Building on the success of the Facebook application, which serves millions of fans each month, today BandPage is a full-featured solution for musicians to manage their online presence. BandPage is the central location for musicians to post content and then push the information out to their Facebook page, website, and blog— including new websites generated by the application. More than 500,000 musicians, from garage bands to Rihanna and 50 Cent, use BandPage.

Musicians were quick to see the value of the service and BandPage grew so fast that scaling immediately became its number one priority. When Avril Lavigne launched a new single exclusively on BandPage on New Year’s Eve, 2010, it caused the server load to increase by 400%. This spike in demand put tremendous pressure on the company to keep up.

BandPage’s original service provider did not have the full set of tools necessary to move as fast as demand required, so BandPage turned to Amazon Web Services (AWS). As Chief Technology Officer, Christopher Tholen explains, “The breadth of the AWS offering and the robustness of the tools allowed us to do a fast and efficient implementation.”

BandPage’s development, staging, and production environments are based completely in AWS. BandPage uses a broad range of services, including sixty Amazon Elastic Compute Cloud (Amazon EC2) instances with Amazon Elastic Block Store (Amazon EBS) volumes and Elastic Load Balancing. BandPage also uses Amazon Elastic MapReduce (Amazon EMR) for large-scale data processing, Amazon Simple Storage Service (Amazon S3), Amazon Relational Database Service (Amazon RDS), Amazon Simple Email Service (Amazon SES), Amazon Simple Notification Service (SNS), and Amazon Simple Queue Service (SQS). BandPage also uses Amazon CloudWatch to monitor AWS resources.

In addition, BandPage relies on Amazon Route 53, a scalable Domain Name System (DNS) web service. Says Tholen, “Amazon Route 53 is the final piece of the networking puzzle for running our entire stack on AWS.” Amazon Route 53 is a key component because it easily integrates with other AWS services, including Elastic Load Balancing (ELB), for distribution of heavy traffic. Amazon Route 53 provides low latency for DNS queries through a global network of servers. As a result, music fans searching for a specific band or artist are routed to the nearest available DNS server for the fastest, most-reliable connection to the BandPage application.

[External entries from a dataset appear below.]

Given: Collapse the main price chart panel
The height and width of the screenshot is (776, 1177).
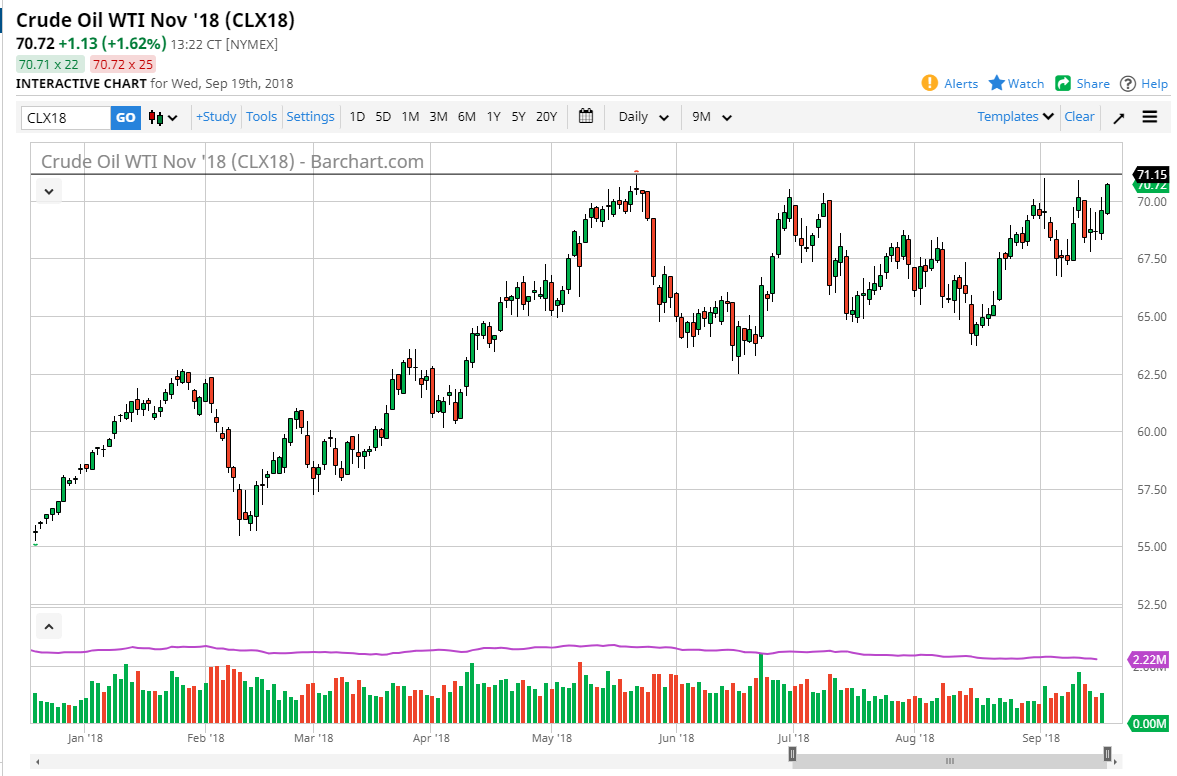Looking at the screenshot, I should click(x=48, y=190).
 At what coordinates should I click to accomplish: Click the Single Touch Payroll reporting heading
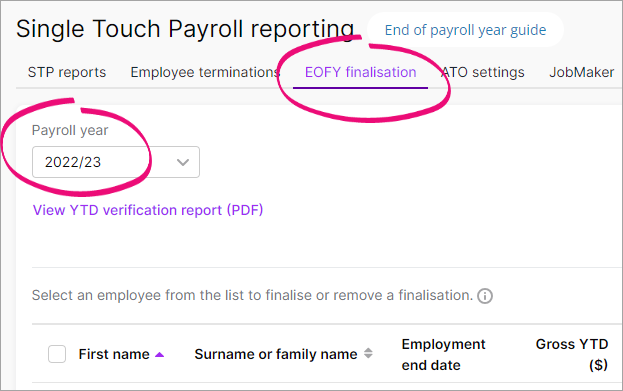tap(185, 29)
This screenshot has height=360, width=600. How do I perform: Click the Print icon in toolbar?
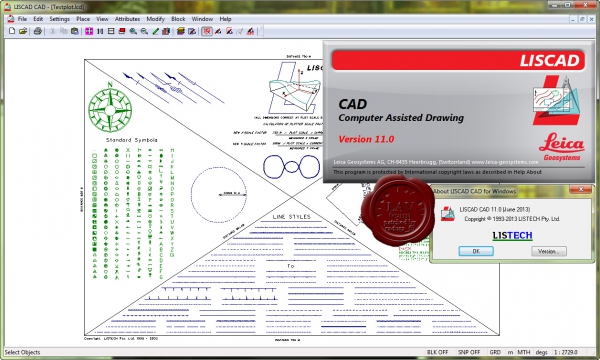coord(38,31)
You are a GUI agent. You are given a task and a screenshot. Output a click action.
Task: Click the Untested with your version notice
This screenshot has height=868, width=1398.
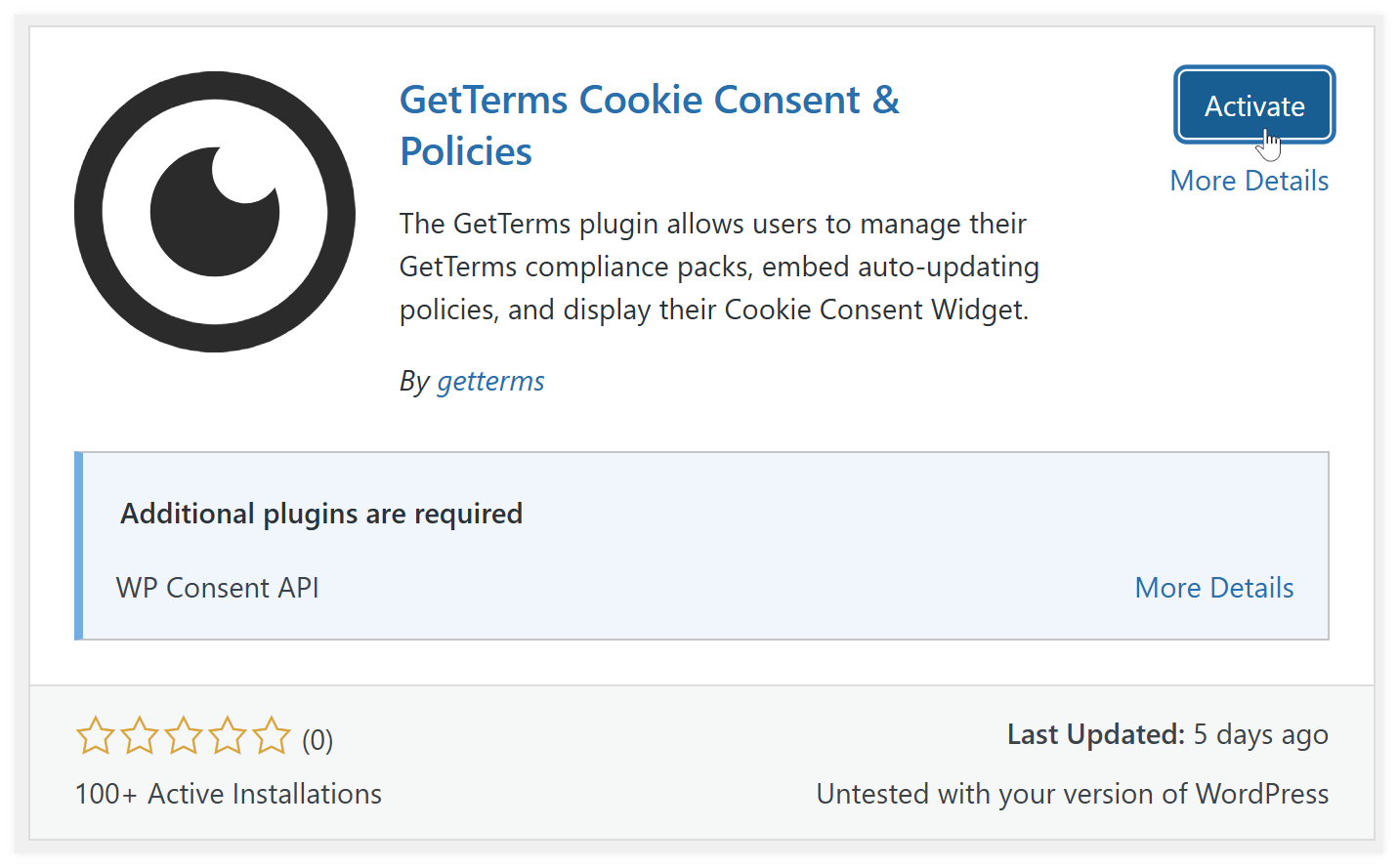tap(1072, 794)

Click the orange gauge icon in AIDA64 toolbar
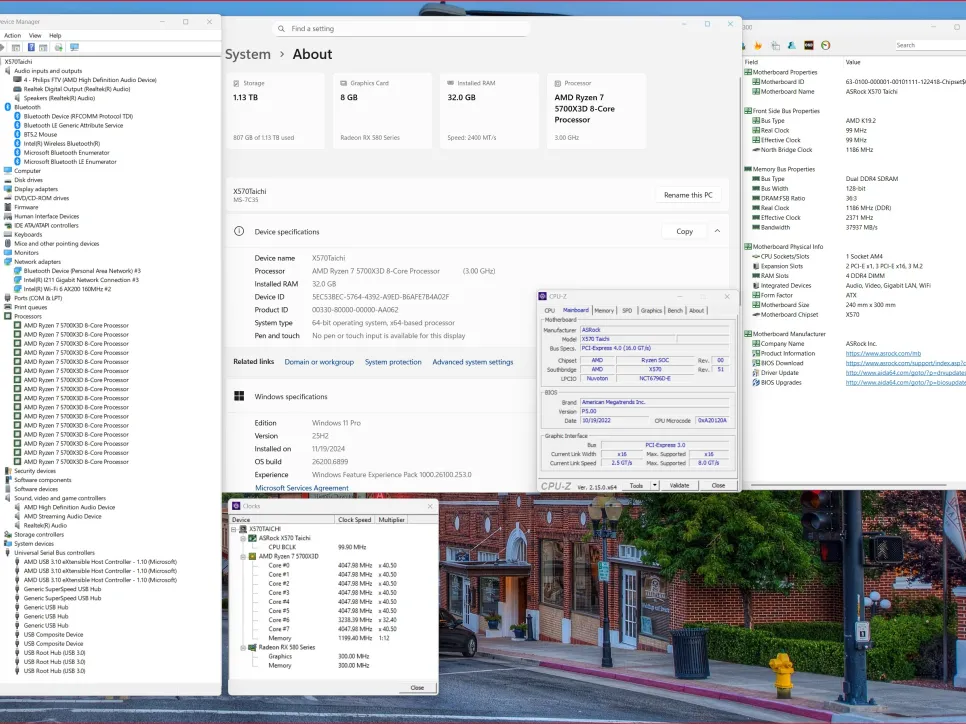point(825,45)
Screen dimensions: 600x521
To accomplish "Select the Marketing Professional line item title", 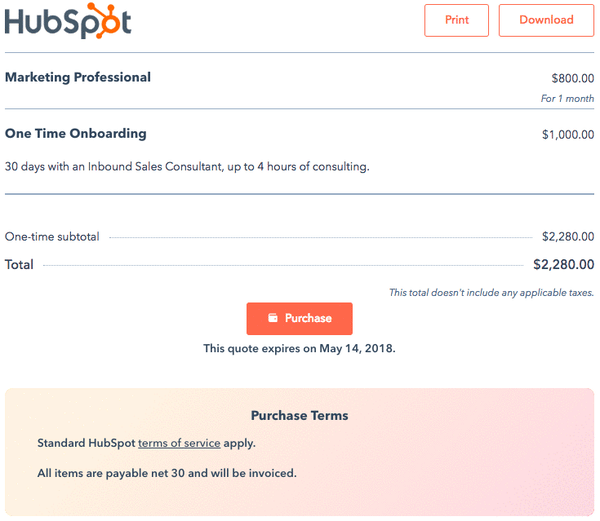I will (x=78, y=77).
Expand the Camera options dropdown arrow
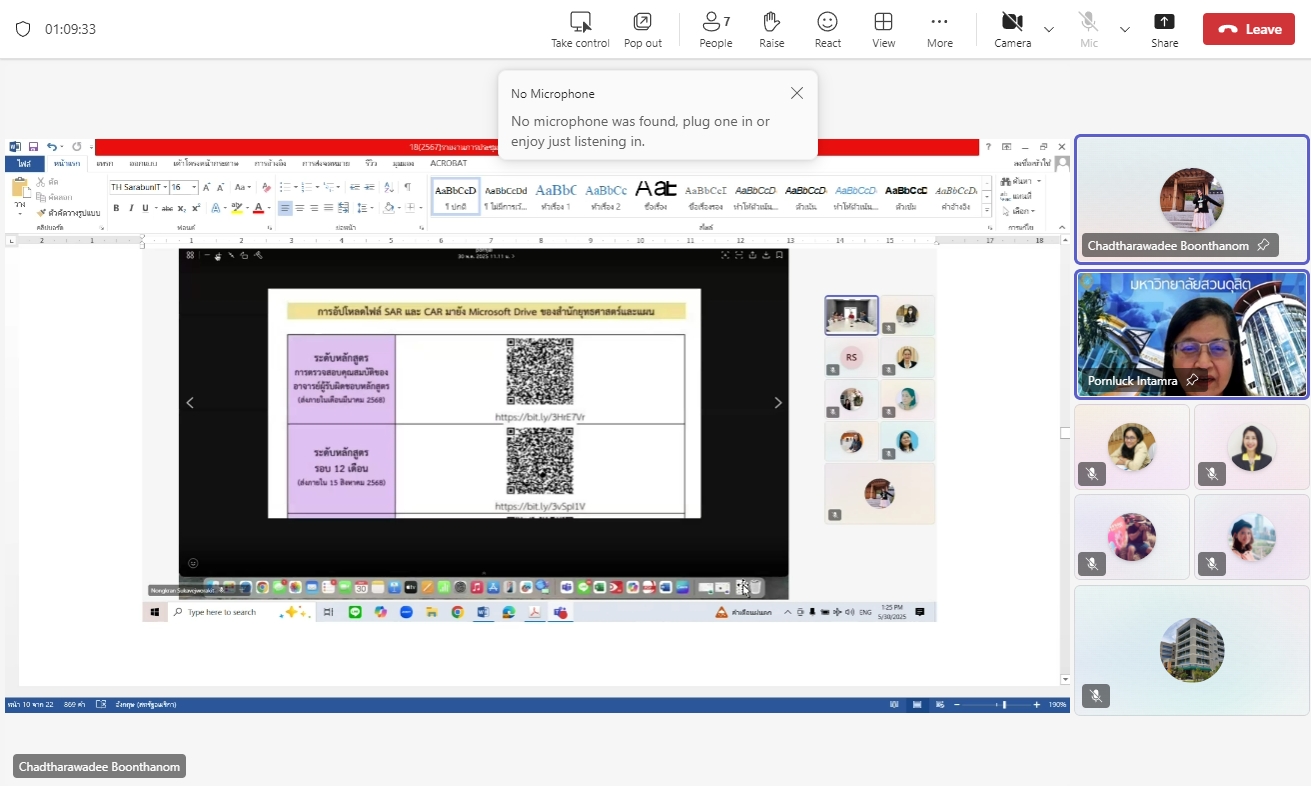1311x786 pixels. pos(1049,29)
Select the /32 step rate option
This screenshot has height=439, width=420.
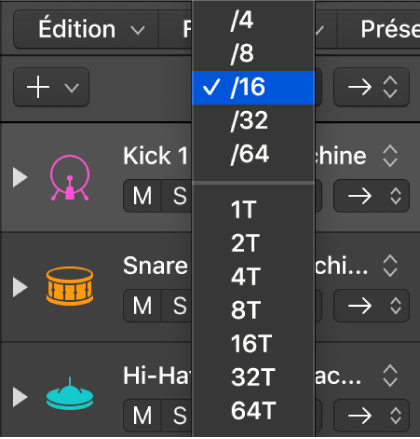(x=253, y=121)
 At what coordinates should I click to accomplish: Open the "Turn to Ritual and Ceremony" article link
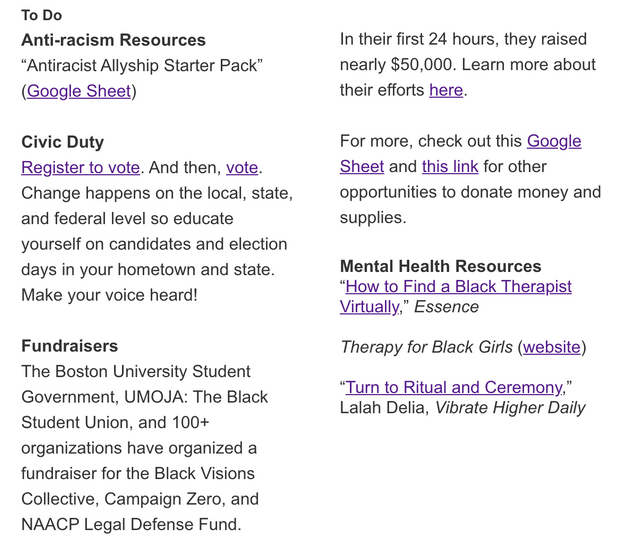point(455,387)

Tholen credits Amazon Web Services with helping their company expand rapidly while maintaining a simple system that readies them for future growth: “To us, the value of Amazon Web Services is undeniable—we can double our server capacity in 20 seconds. In a high-growth environment like ours and with a small team of developers, it's very important for us to trust that we have the best support to give to the music community around the world. Five years ago, we would have crashed and been down without knowing when we would be back. Now, because of Amazon Web Services’ continued innovation, we can provide the best technology and continue to grow.”